• _EXCERPTED TEXT_
○ ○ ○ ○ ○ ○ ○

"Islam in Scholarship and Education" AQ Issue in Print

Ashley Thorne

How should American scholars talk about Islam? Is Islam compatible with Western values? Does academe have a role to play in influencing moderation to replace radicalism? The spring 2011 issue (vol. 24, no. 1) of our quarterly journal Academic Questions, now in print and online, looks at the ways Islam and higher education interact today.

NAS members have already received printed copies of this issue in the mail. If you are a member and would like to read journal articles online, email [email protected] with “AQ access” in the subject line. We’ll email you a unique link which you can use to set up your online AQ account. If you are not a member of NAS, please join us! We welcome everyone who agrees with our principles. Membership is renewable annually and includes a one-year subscription to Academic Questions in print and online.

Here are the featured articles from the “Islam in Scholarship and Education” issue (there are also additional reviews and poetry not listed here). Two of them (“Islamo-Correctness at Hartford Seminary” by Andrew Bieszad and “Islamic Schools and American Civic Culture” by Zuhdi Jasser) are available free at www.nas.org.

○ ○ ○ ○ ○ ○ ○

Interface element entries

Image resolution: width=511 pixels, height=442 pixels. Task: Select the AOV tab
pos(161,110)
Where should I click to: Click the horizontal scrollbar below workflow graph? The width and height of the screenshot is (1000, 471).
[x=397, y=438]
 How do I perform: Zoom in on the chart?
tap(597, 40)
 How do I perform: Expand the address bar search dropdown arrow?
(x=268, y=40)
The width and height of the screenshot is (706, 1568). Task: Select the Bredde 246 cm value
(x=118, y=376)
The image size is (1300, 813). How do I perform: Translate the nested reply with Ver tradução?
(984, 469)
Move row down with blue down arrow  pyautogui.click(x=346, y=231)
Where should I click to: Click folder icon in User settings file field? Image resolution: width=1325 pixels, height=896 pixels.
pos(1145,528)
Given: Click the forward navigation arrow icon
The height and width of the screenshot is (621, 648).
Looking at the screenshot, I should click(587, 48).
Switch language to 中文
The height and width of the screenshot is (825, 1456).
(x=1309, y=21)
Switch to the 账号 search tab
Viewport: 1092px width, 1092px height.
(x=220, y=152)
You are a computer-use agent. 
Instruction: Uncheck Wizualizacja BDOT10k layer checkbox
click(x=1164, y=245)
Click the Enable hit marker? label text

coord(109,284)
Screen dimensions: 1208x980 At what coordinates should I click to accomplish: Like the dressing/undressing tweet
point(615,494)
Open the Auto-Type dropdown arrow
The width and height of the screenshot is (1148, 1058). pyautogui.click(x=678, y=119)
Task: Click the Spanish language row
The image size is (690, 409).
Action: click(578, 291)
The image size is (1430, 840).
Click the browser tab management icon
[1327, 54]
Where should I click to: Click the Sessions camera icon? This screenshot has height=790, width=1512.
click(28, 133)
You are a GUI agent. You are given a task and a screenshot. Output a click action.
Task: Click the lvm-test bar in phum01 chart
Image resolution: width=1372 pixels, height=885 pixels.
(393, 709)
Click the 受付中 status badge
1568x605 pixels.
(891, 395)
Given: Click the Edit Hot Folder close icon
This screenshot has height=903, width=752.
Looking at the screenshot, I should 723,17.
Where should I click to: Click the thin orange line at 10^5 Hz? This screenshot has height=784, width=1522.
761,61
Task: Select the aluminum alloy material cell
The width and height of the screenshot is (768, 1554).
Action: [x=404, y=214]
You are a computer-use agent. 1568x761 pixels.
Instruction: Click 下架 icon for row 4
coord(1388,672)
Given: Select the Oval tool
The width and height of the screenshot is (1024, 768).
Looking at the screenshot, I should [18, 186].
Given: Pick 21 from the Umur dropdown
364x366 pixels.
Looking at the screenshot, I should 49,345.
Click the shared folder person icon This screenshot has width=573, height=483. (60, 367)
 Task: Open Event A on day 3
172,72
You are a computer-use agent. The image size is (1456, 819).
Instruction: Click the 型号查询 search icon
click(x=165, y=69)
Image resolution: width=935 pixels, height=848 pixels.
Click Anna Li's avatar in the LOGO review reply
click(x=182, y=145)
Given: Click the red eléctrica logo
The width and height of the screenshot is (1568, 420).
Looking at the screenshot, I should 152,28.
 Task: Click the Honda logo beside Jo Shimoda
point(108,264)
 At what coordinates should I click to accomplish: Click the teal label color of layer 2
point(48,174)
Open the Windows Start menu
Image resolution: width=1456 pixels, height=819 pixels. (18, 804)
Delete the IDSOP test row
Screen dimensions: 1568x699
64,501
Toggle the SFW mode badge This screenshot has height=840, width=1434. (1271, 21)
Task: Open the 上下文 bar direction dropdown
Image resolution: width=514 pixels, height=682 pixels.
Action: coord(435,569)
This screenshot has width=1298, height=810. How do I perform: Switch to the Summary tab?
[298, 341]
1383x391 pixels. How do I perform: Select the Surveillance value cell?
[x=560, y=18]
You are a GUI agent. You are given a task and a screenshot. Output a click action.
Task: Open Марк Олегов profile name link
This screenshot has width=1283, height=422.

○ ○ ○ ○ ○ ○ ○

• _REQUESTS_
a. Write out the entries again, starting at the line that contains "1383x391 pixels. How" and ending at the last line of the entries, including the requests, and shift every coordinate in the answers by -45.
b. Please extend the announcement of the Academic Questions issue on Islam in scholarship and education from where it stops.

• _RESULTS FOR THE EXERCISE_
a.
1383x391 pixels. How do I perform: Select the Surveillance value cell?
[x=515, y=-27]
You are a GUI agent. You are given a task and a screenshot. Output a click action.
Task: Open Марк Олегов profile name link
This screenshot has width=1283, height=422.

b.
Reforming Scholarship on Islam: An Interview with Ibn Warraq
Carol Iannone, National Association of Scholars
Ibn Warraq, a visiting fellow at the Center for Law and Counterterrorism and the author of seven books about Islam, including Why I Am Not a Muslim(1995) and Defending the West: A Critique of Edward Said’s “Orientalism” (2007), discusses the roots and consequences of the absence of rigorous scholarship on the Koran in American universities today. In a conversation with AQ editor-at-large Carol Iannone that touches on his upbringing and life’s work, Prof. Warraq argues for “an enlightenment rather than a reformation” in which the Koran receives the same kind of scholarly critique that has been applied to the Bible.

Islamic Schools and American Civic Culture
M. Zuhdi Jasser, American Islamic Forum for Democracy
M. Zuhdi Jasser, M.D., founder and president of the American Islamic Forum for Democracy, explores a troubling component of the charter school movement—publicly funded charter schools organized with a separatist focus, specifically those with an Islamic orientation. He takes a closer look at the network of primary and secondary charter schools operating under the aegis of a shadowy Islamist Turkish nationalist and warns that many such schools, along with their private counterparts, are propagating ideas and beliefs hostile to American principles.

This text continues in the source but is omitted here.